‘Deputado do chapéu’ vai responder na Justiça Eleitoral por violência política de gênero

O Tribunal Regional Eleitoral de Goiás (TRE-GO) decidiu, por 4 votos a 3, acolher os embargos de declaração apresentados pelo Ministério Público Eleitoral (MPE) contra o deputado estadual Amauri Ribeiro (UB). Com a decisão, o parlamentar — conhecido como “deputado do chapéu” — passa a responder como réu em uma ação penal que investiga nove episódios de violência política de gênero supostamente praticados contra a deputada Bia de Lima (PT).

A mudança de entendimento reformou a decisão anterior do tribunal, que havia rejeitado a denúncia. Os desembargadores reconheceram omissões e erros materiais apontados pelo MPE no acórdão inicial.
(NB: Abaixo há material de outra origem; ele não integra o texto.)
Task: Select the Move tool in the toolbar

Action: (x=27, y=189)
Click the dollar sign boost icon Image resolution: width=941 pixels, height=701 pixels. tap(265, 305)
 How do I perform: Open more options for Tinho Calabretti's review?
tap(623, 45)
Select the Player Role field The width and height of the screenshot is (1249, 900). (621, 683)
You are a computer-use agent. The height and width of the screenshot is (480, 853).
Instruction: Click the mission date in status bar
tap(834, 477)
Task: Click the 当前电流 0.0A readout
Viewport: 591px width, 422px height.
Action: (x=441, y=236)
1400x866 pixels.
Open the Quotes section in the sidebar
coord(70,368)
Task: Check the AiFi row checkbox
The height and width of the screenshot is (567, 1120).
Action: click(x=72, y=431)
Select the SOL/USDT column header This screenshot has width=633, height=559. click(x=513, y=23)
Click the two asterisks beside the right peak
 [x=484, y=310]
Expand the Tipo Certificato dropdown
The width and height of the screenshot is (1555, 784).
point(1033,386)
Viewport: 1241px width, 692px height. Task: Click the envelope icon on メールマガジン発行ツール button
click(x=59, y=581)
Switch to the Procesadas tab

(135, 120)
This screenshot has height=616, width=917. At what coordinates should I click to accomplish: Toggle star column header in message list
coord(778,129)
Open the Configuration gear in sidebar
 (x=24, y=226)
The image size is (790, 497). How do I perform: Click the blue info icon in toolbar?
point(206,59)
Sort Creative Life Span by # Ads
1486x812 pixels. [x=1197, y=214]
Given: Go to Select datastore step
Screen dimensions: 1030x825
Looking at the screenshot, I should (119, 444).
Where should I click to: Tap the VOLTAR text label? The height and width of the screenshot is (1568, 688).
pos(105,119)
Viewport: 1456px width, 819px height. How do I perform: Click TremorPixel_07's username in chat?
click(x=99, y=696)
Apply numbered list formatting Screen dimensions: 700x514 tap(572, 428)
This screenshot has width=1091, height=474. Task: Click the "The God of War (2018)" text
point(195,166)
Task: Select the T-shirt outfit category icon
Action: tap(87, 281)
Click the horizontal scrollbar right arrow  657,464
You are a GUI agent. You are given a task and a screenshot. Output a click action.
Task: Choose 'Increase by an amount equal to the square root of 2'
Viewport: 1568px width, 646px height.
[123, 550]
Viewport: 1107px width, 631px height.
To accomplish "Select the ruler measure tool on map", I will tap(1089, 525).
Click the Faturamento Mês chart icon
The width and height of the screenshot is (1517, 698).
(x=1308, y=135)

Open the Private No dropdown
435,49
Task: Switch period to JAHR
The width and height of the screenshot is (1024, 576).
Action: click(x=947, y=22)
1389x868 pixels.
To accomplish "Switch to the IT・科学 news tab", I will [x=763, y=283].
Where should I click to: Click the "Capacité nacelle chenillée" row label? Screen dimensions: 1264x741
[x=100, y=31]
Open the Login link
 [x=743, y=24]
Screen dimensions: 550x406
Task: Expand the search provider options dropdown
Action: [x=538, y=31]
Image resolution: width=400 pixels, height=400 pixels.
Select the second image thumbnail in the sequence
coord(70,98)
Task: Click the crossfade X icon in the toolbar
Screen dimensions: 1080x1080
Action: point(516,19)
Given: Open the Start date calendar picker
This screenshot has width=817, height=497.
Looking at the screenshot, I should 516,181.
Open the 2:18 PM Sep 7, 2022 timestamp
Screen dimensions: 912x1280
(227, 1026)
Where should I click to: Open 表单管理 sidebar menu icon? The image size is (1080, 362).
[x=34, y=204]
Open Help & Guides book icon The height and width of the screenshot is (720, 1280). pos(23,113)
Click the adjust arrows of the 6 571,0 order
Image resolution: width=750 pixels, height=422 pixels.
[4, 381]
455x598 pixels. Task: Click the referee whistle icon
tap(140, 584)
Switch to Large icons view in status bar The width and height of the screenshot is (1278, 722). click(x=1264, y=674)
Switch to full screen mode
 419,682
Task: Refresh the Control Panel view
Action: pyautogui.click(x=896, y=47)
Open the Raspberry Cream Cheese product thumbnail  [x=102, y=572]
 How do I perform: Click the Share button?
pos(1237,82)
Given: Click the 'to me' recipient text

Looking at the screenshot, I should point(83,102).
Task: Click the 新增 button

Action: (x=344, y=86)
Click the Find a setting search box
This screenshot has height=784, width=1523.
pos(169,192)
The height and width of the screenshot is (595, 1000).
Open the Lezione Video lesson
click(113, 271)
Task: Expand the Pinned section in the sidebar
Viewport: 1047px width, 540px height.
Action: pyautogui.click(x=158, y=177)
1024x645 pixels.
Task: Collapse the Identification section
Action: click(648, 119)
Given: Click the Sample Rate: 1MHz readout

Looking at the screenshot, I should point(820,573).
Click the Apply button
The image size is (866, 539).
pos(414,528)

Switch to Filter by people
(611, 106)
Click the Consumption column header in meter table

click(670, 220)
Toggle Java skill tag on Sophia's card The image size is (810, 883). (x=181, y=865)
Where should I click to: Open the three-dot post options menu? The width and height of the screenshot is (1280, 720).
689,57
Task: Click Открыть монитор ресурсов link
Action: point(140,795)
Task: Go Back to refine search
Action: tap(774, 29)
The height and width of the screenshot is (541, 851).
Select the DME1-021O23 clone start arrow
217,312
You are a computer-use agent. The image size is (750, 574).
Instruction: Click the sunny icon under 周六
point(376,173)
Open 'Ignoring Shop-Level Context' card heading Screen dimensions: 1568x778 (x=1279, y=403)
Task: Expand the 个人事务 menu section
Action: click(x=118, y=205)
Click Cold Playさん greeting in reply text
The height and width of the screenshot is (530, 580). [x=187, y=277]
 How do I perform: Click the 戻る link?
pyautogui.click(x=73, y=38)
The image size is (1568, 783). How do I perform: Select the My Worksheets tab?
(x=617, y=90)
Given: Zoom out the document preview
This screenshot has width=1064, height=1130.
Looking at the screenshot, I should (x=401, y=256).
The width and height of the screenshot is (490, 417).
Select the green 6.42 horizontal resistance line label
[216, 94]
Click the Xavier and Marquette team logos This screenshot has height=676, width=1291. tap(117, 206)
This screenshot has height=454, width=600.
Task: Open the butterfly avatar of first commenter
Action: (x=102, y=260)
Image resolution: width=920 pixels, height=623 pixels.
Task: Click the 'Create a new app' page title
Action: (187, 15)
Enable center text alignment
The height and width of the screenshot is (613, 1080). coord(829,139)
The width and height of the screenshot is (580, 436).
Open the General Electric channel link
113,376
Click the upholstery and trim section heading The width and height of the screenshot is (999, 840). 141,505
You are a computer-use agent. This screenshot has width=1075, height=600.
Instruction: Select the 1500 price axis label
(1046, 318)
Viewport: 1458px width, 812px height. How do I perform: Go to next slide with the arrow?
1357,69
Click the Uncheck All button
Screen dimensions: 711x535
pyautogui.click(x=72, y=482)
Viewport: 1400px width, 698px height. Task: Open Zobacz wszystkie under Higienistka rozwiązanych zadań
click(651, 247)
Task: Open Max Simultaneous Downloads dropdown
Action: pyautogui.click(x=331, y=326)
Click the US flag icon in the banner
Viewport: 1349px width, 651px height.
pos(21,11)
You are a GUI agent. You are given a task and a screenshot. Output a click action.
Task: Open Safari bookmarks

Segundo o colegiado, a denúncia preenche os requisitos do Código de Processo Penal, e a menção à imunidade parlamentar como motivo para rejeição havia sido indevida.

Os fatos analisados ocorreram entre março e outubro de 2023, durante discursos de Amauri na tribuna da Assembleia Legislativa de Goiás (Alego). Além desses episódios, embates mais recentes entre os deputados — ainda fora do processo — também motivaram acionamentos ao Conselho de Ética da Casa.

Para o MPE, as condutas atribuídas ao deputado teriam caráter discriminatório em razão do gênero e buscariam prejudicar o exercício do mandato de Bia de Lima. A denúncia se baseia no artigo 326-B do Código Eleitoral, que prevê pena de um a quatro anos de reclusão e multa para atos que assediem, humilhem, persigam ou ameacem candidatas ou detentoras de mandato, quando motivados por menosprezo ou discriminação à condição de mulher, cor, raça ou etnia.

A relação entre Amauri e Bia tem sido marcada por conflitos ao longo da legislatura. Um dos episódios mais recentes ocorreu após o deputado repercutir uma entrevista em que a petista, em conversa descontraída com uma jornalista da Rádio Sucesso, afirmou preferir homens mais jovens — momento em que a repórter a chamou de “papa anjo”, levando ambas a rirem.

A declaração, no entanto, foi levada ao plenário por Amauri, que provocou a colega: “Vai cuidar dos seus novinhos, vai. Você gosta de novinho. Cuidado para não pegar novinho demais.” Bia reagiu imediatamente, pediu palavra e cobrou providências da mesa diretora: “Peço à vossa excelência que substitua o secretário em exercício, diante da falta de decoro do deputado. É a solicitação que estou fazendo.”

Em resposta, Amauri voltou a se pronunciar e afirmou que, por estar no Parlamento, poderia falar o que quisesse. Ele declarou ainda: “Eu não citei o nome da deputada. ‘Novinho’ é termo usado por pedófilo. ‘Papa anjo’, como a deputada foi chamada pela jornalista e ficou sorrindo, é usado por pedófilos. Pedófilos, quando estão conversando entre eles, usam o termo ‘novinhos’.”